══ Excerpted passage ══

But then you wonder if he meant for her to run to him.
No I didn’t. Stop trying to tell me what I’m thinking.
I’m on the verge of losing Gale as well. The glue of mutual need that bonded us so tightly together for all those years is melting away.
Which is exactly why relationships forged in the fire of adversity probably aren’t the most lasting ones. Not a knock against this book (honestly, I think Gale growing away from her is one of the few things done well), but I felt like pointing it out since a lot of stories rely on the “danger made them closer” trope. It may be true that people grow closer when they’re scared, but after the danger is over, so is the closeness.
MASH did this well when Hawkeye and Margret had to go on a trip together and they got stuck out behind enemy lines. Margret had just received an emotional blow from her husband and was exceptionally vulnerable, as well as both of them being terrified while hiding from the bad guys, and they end up in a romantic tryst while out. It’s the culmination of some low-burning sexual tension between them that’s usually played for laughs in the show. BUT, after they get rescued, that doesn’t last. They go back to sniping at each other, because the thing pushing them together is gone and all that’s left is their incompatible personalities. HOWEVER, at the end, Margret writes a very heartfelt letter about how the incident was what she needed at the time, and for that she’s very thankful that it happened. It didn’t have to be lasting in order to be real and comforting.
Surprisingly, most of this chapter doesn’t bother me, because it’s detailing their trip through the place and the somber moments of recollection that Katniss and Gale both have. And, on its own, I really kind of like it. It certainly has the right tone. Although I do wish this had been at the start of the book, instead of Katniss’s mope-fest there, because it’s a severe lull in the flow of the story right now. (Of course, that would require that Katniss be on board with the whole propaganda thing from the start but…yeah, I’m good with that, too.)
weapons mankind no longer has at its disposal. High-flying planes, military satellites, cell disintegrators, drones, biological weapons with expiration dates. Brought down by the destruction of the atmosphere or lack of resources or moral squeamishness.
….how on earth do you have invisible planes, but not ones that can fly at above 300 feet? How do you have wolf/man hybrids that can be made on command, but not biological weapons? How do you have invisible forcefields – three different kinds! – but not any of these other things.
Drones. You don’t have drones. How can you not have drones? Remote controls should not be outside the abilities of someone who has enclosed arenas with cameras everywhere that were built once every year.
YOU HAD NERVE GAS THAT ONLY LASTED AN HOUR IN THE LAST GAME, HOW CAN YOU NOT HAVE “BIOLOGICAL WEAPONS”? What lack of resources makes you give up drones but not once-a-year arenas that are several square miles large?
who must make do with hovercraft and land-to-land missiles and plain old guns.
Why…just…what? Did someone point out to the author that her sci-fi war lacked sci-fi weapons, and instead doing research or fixing it, a random line just got inserted? I mean, high-altitude planes and satellites are things we already have so…did she just want an excuse not to use them?
The rest of the chapter doesn’t particularly bother me. I kind of like the on-air “battle” and the way Peeta and Snow get all disoriented when their speech is broken up by bits of rebel propaganda. It’s the first time we’ve seen on-the-offensive propaganda used properly, instead of as masturbatory material.

═══
══ Supplied material ══

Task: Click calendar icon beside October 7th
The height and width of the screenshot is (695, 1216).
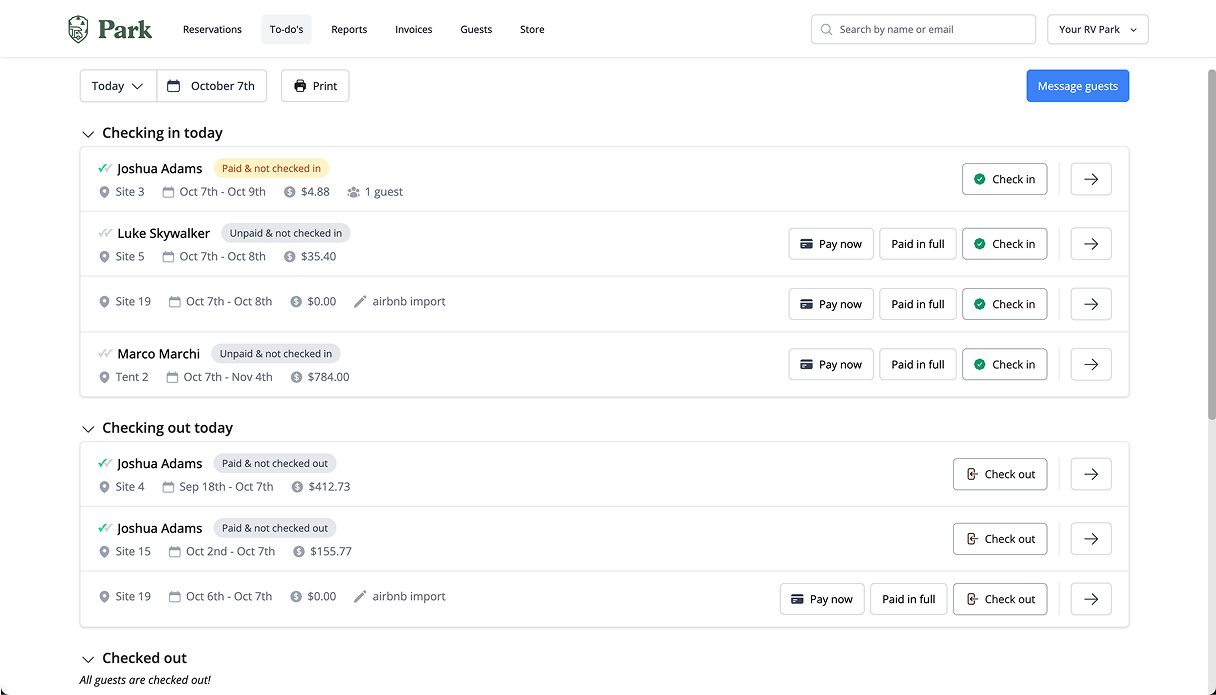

═══

Exercise instructions »
Extract the part of the book commentary between "YOU HAD NERVE" and "as masturbatory material.", inclusive, word for word. The data has no role in this work.

Result for this exercise »
YOU HAD NERVE GAS THAT ONLY LASTED AN HOUR IN THE LAST GAME, HOW CAN YOU NOT HAVE “BIOLOGICAL WEAPONS”? What lack of resources makes you give up drones but not once-a-year arenas that are several square miles large?
who must make do with hovercraft and land-to-land missiles and plain old guns.
Why…just…what? Did someone point out to the author that her sci-fi war lacked sci-fi weapons, and instead doing research or fixing it, a random line just got inserted? I mean, high-altitude planes and satellites are things we already have so…did she just want an excuse not to use them?
The rest of the chapter doesn’t particularly bother me. I kind of like the on-air “battle” and the way Peeta and Snow get all disoriented when their speech is broken up by bits of rebel propaganda. It’s the first time we’ve seen on-the-offensive propaganda used properly, instead of as masturbatory material.